Back aboard, Lucinda voiced her disappointment. "Poo, 'tis a mere facade, all on the waterfront and nothing behind. And the styles are five years stale. And prices! But Mrs. Everleigh says they're in Carolina currency, whatever that means."
Ram explained that, as there was very little hard money in the province, Carolina had issued paper money worth only a seventh of English sterling. While she puzzled this out, he was thinking how lucky he was to have over £1,500 in gold. He'd be wealthy out here.
One phase of Charles Town life delighted Lucinda—its Negro slaves. "They wait on their mistresses so attentive, I vow I must have some to lessen poor Margot's burden." When he reminded her that slaves were forbidden in Georgia, she pouted that Mrs. Everleigh insisted life would be unberable without them. She cajoled until he promised that, should they ever be permitted, she could have all the slaves she wanted.

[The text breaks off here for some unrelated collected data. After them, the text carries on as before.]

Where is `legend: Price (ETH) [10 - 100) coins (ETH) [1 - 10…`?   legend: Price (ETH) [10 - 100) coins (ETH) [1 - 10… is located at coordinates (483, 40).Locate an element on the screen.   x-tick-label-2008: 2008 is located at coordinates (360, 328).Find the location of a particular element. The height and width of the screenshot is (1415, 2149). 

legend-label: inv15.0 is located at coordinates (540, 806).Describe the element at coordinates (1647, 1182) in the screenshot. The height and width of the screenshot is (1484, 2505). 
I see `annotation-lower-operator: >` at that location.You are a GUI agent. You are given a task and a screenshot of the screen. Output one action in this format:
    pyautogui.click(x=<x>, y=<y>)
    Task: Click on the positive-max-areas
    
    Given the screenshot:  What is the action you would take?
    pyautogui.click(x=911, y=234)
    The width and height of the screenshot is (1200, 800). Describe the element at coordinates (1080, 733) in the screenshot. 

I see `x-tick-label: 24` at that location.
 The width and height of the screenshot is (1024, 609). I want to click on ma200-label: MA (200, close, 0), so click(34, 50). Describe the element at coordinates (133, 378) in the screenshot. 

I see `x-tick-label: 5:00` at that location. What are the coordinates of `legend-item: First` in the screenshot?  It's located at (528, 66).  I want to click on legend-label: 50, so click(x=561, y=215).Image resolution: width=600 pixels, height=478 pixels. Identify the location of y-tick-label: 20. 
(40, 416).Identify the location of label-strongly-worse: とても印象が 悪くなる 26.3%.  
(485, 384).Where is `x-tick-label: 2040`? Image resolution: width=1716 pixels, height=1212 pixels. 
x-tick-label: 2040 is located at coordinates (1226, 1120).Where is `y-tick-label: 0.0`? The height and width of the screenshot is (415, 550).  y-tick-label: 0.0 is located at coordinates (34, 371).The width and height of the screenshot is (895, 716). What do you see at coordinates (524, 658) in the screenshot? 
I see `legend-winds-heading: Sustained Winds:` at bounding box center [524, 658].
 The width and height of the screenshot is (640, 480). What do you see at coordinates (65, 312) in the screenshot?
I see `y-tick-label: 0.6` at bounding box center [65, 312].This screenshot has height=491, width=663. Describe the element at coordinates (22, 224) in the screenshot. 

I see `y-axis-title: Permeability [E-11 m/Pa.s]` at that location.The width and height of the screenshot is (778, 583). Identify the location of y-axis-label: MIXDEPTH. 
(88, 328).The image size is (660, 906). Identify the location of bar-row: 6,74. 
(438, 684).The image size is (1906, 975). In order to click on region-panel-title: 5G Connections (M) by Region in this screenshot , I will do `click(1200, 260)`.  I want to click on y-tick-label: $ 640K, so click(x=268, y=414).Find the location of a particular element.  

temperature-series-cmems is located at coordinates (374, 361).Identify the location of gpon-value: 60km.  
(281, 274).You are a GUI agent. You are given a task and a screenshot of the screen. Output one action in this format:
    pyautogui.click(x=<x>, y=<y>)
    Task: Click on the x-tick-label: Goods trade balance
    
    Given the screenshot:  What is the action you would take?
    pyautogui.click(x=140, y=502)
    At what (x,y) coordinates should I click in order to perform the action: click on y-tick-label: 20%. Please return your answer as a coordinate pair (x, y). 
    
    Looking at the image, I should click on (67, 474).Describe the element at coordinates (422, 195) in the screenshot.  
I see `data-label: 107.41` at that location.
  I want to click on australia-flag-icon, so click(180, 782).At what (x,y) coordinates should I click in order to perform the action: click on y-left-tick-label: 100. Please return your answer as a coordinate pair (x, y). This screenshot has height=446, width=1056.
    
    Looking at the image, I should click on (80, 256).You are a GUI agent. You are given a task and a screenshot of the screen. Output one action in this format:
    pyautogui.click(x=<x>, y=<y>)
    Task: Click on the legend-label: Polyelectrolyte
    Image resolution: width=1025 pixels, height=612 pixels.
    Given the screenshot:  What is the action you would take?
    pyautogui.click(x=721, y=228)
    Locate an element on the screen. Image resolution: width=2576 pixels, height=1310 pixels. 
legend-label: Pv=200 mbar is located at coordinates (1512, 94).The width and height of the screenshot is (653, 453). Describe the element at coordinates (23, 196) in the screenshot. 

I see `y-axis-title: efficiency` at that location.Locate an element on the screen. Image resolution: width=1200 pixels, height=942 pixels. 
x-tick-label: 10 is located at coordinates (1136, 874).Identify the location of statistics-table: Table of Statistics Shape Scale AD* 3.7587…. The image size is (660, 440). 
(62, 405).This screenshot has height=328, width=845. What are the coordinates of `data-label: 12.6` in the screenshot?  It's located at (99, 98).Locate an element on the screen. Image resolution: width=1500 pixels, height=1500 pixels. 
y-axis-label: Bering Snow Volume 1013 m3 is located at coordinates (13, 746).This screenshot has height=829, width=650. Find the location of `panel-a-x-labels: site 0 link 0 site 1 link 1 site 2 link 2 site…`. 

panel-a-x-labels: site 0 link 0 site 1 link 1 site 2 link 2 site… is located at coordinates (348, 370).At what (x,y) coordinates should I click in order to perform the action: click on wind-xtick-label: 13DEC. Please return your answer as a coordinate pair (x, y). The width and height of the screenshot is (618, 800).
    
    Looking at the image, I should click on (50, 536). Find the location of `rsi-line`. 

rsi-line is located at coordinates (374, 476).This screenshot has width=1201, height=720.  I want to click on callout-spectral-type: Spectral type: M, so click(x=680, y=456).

Next noon, with Parks as pilot, the pink set sail for the south, keeping in sight of a chain of islands fringing the mainland and behind which lay the inland water route. On the third day she entered Savannah's red mouth and anchored off Tybee Island to await the incoming tide.
At dawn, with a leadsman sounding constantly, she nosed cau-
tiously upriver. Everyone was on deck to watch the unfolding panorama : islands, mudbanks, marshes; feathery willows kissing the water, and live oaks draped fantastically in filmy gray moss; exotic palmettos and even more exotic magnolias; gaped-mouthed alligators that brought shrieks from the children; fat sturgeon leaping clear out of the water; myriad waterfowl and land birds of infinite variety.
After some miles the river bent to the west, forming a shallow half moon, its broad stream bisected by a long, wooded island, its right bank rising into a sheer bluff. On the bluff fluttered a British flag, and a gun barked a welcome. Soon anchors were settling into the muddy bottom, with half a fathom under the keel, midway between new-born Savannah Town and Hutchinson's Island.
Journey's end.
Only when the dinghy was being lowered did Ram realize Lucinda had disappeared. Now she returned, wearing her most fetching gown, an absurdly modish hat and carrying a parasol. "I'm ready!" she called gaily and let him hand her down into the boat, where Burrows, Rob and Joseph were already waiting.
From the narrow beach a steep path led up to the bluff's top, twenty feet above water. There, around a large wooden crane, people had gathered to cheer and wave in welcome.
The new arrivals—Lucinda needing much help—scrambled up. Inland before them stretched a meadowlike savannah, a mile broad and five long, and enclosed on three sides by a vast pine forest. Raw stumps showed where vagrants had been cleared from the town's site, but four had been left near the bluff's edge, and under them was a tent from which a man emerged—Oglethorpe.